1954 British film by Daniel Birt

Meet Mr. Malcolm is a 1954 British 'B' crime film directed by Daniel Birt and starring Adrianne Allen, Sarah Lawson and Meredith Edwards. It was written by Brock Williams based on the novel of the same name by Roger Burford (as Roger East).

==Synopsis==
Crime writer Colin Knowles is called in by his estranged wife Louie to solve a real-life murder when her employer's body is found at the bottom of a cliff.

==Cast==
- Adrianne Allen as Mrs. Durant
- Sarah Lawson as Louie Knowles
- Richard Gale as Colin Knowles
- Duncan Lamont as Supt. Simmons
- Meredith Edwards as Whistler Grant
- Pamela Galloway as Andrea Durant
- John Horsley as Tony Barlow
- John Blythe as Carrington-Phelps
- Claude Dampier as Joe Tutt
- Nigel Green as police sergeant
- Simone Lovell
- Jean St Clair as Mrs O'Connor
- Derek Prentice

== Production ==
It was made at Kensington Studios as a second feature.

==Critical reception==
The Monthly Film Bulletin wrote: "This kind of well-mannered, guessing game detective thriller seems rather old-fashioned. The acting, in the English drawing-room style, with its adjunct, the well-modulated speaking voice, is conscientious but unimpressive, and Claude Dampier imitates the kind of countryman especially reserved for this type of picture. A dull crime story."

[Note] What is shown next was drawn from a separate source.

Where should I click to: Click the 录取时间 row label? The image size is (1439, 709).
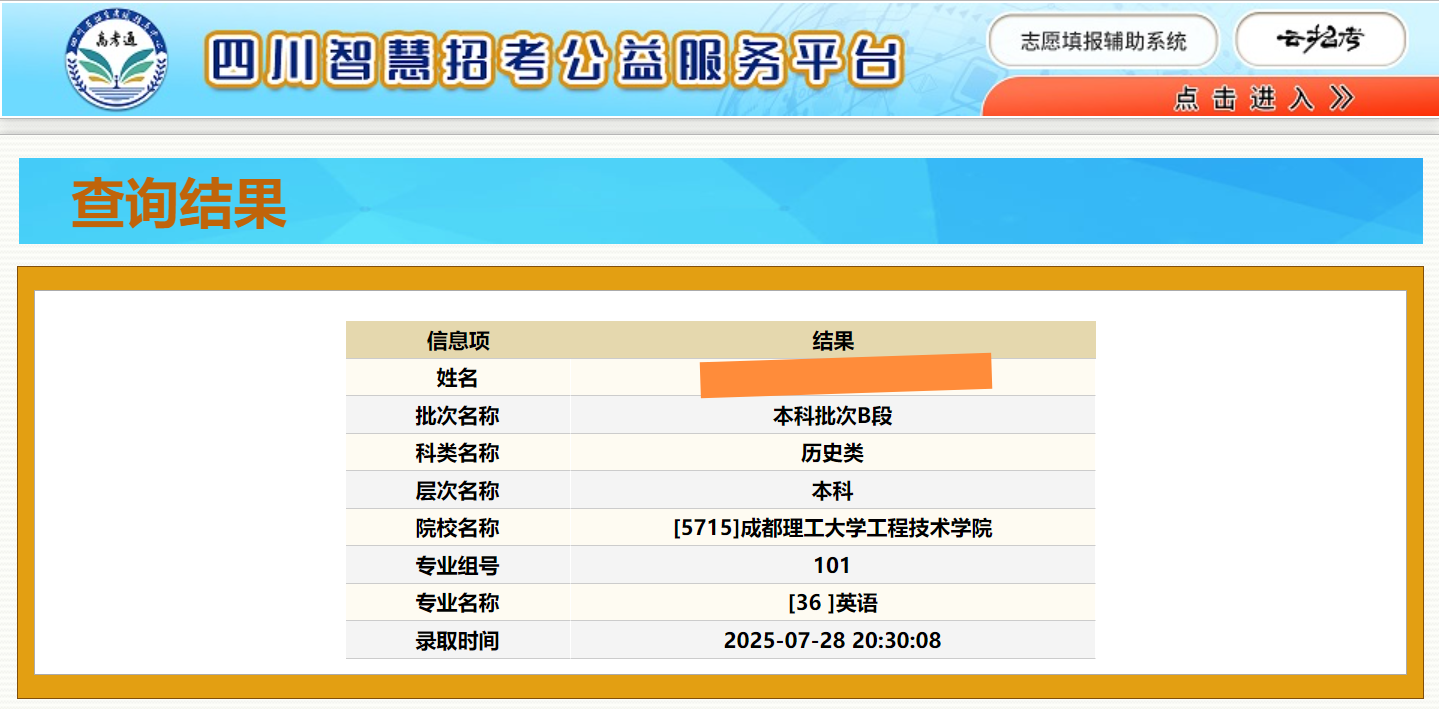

Kine Weekly wrote: "Artless, yet occasionally beguiling and exciting, it should intrigue the not too sophisticated. Its length is definitely in its favour. ... The picture cannot boast of flawless team work, but the strained relationship of Louie and Colin, shrewdly plugged, contains human interest and helps to balance the conventional rough stuff. Sarah Lawson, Richard Gale and Duncan Lamont, cast as Louie, Colin and a police superintendent respectively, are the best of the players, and to them goes the credit of putting some seasoning into the ham. Staging adequate rather than outstanding."

The Daily Film Renter wrote: "This would be just another well-handled whodunit but for a most slick and amusing performance by John Blythe as a theatrical agent's stooge. ... The action moves along crisply and the dialogue is better than the usual."

Chibnall & McFarlane called the film "an incoherent murder mystery".

TV Guide wrote: "Not very interesting."